#### [Text]
++++++++++++++++++++

I have always ascribed to the idea that you should have a relationship with independent mortgage broker who is familiar with all of your options and can consult with you on your goals and help achieve them. Good luck.

Post: Core 4-BRRRR Edition

Steven GoldmanPosted
  • Lender
  • Pennsylvania
  • Posts 531
  • Votes 460

I suggest that you develop a relationship with a broker or lender who can advise you on the financing aspects of your scenarios. Throughout my real estate career I have always developed friendships with my core 4/5 or 6.  You should be able to call your financing advisor and get a honest opinion about your deal. Your entire project has to work. You need to know the approximate  numbers before you go under contract. Your financing relationship should be willing to analyze your deals quickly and regardless of the time of day or night. A good deal waits for no investor. When we are investing in Ohio we have an entire team including legal who can assist us in analyzing the transaction.

++++++++++++++++++++

(Items drawn from a data source)

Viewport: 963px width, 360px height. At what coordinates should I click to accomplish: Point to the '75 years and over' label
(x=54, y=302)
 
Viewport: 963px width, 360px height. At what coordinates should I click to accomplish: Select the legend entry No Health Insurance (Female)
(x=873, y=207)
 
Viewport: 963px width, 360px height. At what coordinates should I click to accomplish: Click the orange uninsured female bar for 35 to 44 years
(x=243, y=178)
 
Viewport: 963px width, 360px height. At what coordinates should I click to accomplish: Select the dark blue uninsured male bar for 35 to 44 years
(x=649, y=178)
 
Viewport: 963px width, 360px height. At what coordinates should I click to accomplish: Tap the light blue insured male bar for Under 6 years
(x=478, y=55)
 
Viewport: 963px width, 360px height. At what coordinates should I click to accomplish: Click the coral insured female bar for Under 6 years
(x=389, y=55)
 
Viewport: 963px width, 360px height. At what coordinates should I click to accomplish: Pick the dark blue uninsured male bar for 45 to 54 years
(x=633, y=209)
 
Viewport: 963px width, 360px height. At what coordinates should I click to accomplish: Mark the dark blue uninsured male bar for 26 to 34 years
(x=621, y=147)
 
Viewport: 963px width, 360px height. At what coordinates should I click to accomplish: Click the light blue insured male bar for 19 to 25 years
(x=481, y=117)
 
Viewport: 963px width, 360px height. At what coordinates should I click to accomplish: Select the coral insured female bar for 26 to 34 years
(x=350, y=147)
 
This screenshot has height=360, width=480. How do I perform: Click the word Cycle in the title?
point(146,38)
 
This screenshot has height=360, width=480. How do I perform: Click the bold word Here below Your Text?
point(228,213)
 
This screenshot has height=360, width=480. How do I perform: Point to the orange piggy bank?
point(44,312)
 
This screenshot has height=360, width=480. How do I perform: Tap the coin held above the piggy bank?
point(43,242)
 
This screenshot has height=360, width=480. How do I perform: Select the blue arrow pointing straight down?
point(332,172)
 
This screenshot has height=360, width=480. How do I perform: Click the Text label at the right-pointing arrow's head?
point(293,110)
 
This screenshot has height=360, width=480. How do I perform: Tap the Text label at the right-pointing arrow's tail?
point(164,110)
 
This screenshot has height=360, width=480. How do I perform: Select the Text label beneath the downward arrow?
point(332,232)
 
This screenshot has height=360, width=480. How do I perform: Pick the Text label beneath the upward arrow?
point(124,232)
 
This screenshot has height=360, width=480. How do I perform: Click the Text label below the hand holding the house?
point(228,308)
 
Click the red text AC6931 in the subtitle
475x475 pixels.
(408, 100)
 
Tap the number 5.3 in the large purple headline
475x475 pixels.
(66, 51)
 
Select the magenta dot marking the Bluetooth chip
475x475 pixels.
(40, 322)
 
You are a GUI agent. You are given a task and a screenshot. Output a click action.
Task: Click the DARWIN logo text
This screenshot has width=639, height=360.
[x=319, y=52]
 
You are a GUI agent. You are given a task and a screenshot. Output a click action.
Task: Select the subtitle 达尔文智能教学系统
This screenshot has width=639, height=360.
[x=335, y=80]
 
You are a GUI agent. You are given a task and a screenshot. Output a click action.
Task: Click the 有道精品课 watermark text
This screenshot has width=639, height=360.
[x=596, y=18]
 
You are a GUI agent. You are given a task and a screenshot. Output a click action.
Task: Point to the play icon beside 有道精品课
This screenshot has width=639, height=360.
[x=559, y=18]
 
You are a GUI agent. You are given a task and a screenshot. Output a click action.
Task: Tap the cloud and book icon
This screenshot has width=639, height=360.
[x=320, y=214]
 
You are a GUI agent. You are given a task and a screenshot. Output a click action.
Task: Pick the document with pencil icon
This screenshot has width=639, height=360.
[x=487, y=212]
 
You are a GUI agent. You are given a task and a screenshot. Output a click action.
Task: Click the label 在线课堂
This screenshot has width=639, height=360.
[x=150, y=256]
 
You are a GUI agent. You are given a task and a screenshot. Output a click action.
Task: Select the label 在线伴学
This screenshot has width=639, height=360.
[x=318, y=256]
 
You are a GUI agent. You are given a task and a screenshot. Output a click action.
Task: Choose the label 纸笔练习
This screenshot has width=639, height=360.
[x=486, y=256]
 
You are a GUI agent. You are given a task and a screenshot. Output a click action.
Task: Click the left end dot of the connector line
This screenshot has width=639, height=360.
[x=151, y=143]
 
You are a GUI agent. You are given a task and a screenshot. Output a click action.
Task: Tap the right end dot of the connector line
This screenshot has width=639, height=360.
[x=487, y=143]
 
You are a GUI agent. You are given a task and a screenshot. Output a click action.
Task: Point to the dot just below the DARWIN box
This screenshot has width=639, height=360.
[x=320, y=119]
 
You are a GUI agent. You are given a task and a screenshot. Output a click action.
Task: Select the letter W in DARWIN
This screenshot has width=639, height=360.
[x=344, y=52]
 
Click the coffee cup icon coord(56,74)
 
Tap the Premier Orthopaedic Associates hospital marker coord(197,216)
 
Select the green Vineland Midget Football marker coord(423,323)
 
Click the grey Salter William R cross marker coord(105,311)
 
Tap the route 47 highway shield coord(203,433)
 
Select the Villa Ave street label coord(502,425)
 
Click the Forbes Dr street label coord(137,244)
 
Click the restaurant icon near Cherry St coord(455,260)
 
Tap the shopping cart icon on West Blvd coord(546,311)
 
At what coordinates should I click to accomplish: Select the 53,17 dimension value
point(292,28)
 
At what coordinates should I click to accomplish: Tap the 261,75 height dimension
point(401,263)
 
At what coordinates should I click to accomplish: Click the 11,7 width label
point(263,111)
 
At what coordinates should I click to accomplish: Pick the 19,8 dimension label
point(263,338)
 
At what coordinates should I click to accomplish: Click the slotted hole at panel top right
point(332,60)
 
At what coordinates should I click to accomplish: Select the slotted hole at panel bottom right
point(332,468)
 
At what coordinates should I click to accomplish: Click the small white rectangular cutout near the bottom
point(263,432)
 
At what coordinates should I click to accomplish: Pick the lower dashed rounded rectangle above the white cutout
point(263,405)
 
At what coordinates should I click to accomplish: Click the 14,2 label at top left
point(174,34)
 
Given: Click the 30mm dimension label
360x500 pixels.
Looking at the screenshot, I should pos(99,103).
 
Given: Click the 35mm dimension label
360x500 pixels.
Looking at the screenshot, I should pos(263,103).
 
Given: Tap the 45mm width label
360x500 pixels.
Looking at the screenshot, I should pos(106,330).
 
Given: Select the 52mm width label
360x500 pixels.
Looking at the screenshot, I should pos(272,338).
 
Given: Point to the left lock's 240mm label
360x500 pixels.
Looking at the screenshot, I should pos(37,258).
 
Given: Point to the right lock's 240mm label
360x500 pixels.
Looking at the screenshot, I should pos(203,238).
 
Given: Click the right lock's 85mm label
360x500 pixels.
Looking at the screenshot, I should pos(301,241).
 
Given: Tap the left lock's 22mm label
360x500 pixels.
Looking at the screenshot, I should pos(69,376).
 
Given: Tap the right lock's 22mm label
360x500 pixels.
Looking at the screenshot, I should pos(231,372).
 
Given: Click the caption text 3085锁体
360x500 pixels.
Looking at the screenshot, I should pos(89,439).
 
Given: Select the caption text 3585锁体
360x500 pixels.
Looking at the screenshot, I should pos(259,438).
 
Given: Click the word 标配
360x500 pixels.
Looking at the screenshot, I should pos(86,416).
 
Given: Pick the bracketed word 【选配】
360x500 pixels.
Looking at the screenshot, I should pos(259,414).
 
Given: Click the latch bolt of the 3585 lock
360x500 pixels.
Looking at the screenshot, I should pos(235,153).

++++++++++++++++++++

#### [Problem statement]
Echo the words of the financing post, starting at "I have always ascribed" and ending at "them. Good luck.". These rows have nothing to do with the financing post.

#### [Written response]
I have always ascribed to the idea that you should have a relationship with independent mortgage broker who is familiar with all of your options and can consult with you on your goals and help achieve them. Good luck.